ESERCIZIO: In base alla sezione del documento riportata qui sotto, spiega perché le diossine contaminano in particolare i fondali e perché i tessuti grassi degli animali allevati all'aperto sono tra i cibi più esposti.

SEZIONE DEL DOCUMENTO:

■ ■ ■

I siti più inquinati sono anche i più monitorati, con risultati confortanti: a Taranto tutti i campioni di mitili analizzati sono risultati sicuri mentre nella Terra dei Fuochi solo l’1,8% dei campioni di latte ha superato il limite di residui previsto dalla legge. 


Vediamo ora, con l’aiuto di Alberto Mantovani, direttore del reparto di tossicologia alimentare e veterinaria dell’Istituto superiore di sanità, di fare il punto su alcune tra le sostanze più diffuse, vedendo dove si trovano e come possono nuocere alla nostra salute.

DIOSSINE



Cosa sono: 210 sostanze che si formano con la combustione, soprattutto di materiale plastico e organico, e durante alcuni processi chimici. Contaminano in particolare il suolo e, non sciogliendosi in acqua, i fondali. Persistono a lungo nell’ambiente.

Tra le aree contaminate: Taranto, Terra dei Fuochi, Porto Marghera, Pianura Padana, Valle del Sacco (Lazio).


Cibi più esposti: latte e derivati, uova, tessuti grassi e fegato di animali allevati all’aperto (le diossine sono liposolubili).


Rischi per la salute: «Alterano il sistema immunitario, sono interferenti endocrini, cioè modificano l’equilibrio ormonale e riproduttivo, e sono potenti promotori tumorali, cioè favoriscono la moltiplicazione delle cellule maligne», spiega Alberto Mantovani

PFAS


Cosa sono: composti perfluoroalchilici, sostanze artificiali usate nell’industria (per tessuti idrorepellenti, vernici, ritardanti di fiamma, rivestimenti di pentole antiaderenti). Uno di essi, il PFOS è oggi vietato,  mentre si usa ancora, ma non più nelle padelle di teflon, il PFOA.


Tra le aree contaminate: Veneto (province di Padova, Vicenza, Rovigo e Verona).


Cibi a rischio: «Pesci predatori, ma anche molluschi e crostacei. Gli PFAS, infatti, contaminano in particolare le acque e gli esservi viventi che le popolano. Ma possono intossicare anche la selvaggina, accumulandosi nelle proteine, quindi nelle carni, nei reni e nel fegato», dice Mantovani. 


Rischi per la salute: sono interferenti endocrini (sballano l’equilibrio dei nostri ormoni), danneggiano soprattutto il fegato, la tiroide, gli organi riproduttivi e sono sospettati di favorire i tumori.

IPA


Cosa sono: idrocarburi policiclici aromatici, si formano durante la combustione incompleta di materiale organico contenente carbonio (carbone, legno, ma anche prodotti petroliferi e rifiuti). Contaminano suolo e acque, soprattutto per la ricaduta delle ceneri (o polveri) dall’alto.

■ ■ ■

Voci di dati raccolte:

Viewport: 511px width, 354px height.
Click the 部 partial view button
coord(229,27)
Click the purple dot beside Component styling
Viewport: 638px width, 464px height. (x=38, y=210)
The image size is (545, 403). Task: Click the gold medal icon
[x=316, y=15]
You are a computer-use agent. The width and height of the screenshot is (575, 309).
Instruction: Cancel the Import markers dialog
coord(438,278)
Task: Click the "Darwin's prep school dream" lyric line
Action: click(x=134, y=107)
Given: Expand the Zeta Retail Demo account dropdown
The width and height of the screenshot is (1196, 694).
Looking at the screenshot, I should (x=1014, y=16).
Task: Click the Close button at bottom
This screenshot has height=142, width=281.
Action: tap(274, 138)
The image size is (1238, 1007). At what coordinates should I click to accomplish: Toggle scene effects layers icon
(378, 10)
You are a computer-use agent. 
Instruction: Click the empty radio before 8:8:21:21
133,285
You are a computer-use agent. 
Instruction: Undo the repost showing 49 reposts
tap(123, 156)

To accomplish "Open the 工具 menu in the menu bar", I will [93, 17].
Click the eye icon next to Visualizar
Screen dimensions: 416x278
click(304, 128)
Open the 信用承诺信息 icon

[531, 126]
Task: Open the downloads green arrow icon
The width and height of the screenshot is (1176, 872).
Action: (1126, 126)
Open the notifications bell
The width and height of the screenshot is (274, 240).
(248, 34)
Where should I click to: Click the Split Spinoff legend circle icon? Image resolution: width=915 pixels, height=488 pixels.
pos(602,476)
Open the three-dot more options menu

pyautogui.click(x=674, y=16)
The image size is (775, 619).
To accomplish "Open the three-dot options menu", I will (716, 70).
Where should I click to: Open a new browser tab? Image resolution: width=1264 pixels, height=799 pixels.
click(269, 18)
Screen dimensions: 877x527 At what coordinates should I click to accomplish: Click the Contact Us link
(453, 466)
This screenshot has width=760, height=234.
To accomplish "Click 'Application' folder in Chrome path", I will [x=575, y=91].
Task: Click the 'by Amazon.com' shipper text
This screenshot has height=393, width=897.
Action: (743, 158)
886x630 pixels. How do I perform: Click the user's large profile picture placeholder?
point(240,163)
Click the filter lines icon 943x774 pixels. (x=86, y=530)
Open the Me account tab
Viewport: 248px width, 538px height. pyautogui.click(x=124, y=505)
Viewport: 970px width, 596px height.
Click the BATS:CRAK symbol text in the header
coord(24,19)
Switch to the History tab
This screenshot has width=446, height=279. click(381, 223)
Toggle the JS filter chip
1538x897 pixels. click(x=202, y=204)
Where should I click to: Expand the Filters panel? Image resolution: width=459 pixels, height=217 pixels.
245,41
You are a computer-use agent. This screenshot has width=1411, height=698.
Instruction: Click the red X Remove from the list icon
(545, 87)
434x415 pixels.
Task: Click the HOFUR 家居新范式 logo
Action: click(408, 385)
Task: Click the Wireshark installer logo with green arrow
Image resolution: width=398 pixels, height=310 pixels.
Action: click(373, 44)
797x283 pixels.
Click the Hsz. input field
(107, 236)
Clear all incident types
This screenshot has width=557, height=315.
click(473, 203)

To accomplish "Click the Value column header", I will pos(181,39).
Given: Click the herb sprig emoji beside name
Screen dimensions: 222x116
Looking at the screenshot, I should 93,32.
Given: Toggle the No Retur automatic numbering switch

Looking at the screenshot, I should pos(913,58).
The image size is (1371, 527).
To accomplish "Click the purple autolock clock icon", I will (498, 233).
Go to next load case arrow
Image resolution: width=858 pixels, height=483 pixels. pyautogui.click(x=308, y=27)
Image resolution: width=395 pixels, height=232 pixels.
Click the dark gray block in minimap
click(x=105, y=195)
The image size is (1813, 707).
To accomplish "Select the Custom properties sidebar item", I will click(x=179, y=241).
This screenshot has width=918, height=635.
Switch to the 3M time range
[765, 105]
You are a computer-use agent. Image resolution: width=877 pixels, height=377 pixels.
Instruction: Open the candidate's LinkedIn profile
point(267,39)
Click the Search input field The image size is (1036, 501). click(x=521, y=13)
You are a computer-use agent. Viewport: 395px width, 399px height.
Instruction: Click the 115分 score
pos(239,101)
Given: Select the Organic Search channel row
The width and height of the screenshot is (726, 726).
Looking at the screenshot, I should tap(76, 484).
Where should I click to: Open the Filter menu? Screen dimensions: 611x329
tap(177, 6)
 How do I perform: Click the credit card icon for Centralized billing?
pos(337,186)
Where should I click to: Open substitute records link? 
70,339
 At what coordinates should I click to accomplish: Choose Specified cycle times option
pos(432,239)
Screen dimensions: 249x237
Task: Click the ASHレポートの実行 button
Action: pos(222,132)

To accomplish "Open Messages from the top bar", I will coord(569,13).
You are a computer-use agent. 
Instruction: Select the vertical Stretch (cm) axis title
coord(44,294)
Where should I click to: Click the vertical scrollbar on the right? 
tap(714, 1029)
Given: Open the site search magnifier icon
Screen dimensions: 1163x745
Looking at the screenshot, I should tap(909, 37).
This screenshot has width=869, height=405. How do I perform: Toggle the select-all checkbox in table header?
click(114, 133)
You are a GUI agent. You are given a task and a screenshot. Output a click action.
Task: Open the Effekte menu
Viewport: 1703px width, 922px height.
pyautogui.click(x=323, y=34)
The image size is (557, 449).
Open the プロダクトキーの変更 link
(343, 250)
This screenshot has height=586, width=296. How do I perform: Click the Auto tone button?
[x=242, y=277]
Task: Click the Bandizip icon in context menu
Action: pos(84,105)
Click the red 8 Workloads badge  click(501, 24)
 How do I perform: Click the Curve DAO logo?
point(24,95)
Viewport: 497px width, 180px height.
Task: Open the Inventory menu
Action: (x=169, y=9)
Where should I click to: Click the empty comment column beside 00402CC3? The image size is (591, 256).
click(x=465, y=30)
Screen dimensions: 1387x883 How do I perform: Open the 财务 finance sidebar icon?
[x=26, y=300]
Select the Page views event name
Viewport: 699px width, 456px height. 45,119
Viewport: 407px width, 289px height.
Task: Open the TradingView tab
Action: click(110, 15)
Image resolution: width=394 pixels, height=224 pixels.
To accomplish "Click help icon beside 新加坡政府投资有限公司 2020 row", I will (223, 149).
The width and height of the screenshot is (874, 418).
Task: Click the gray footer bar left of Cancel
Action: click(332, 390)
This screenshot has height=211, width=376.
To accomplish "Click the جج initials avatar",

■ ■ ■

RISPOSTA: Le diossine contaminano in particolare i fondali perché non si sciolgono in acqua. I tessuti grassi degli animali allevati all'aperto sono tra i cibi più esposti perché le diossine sono liposolubili.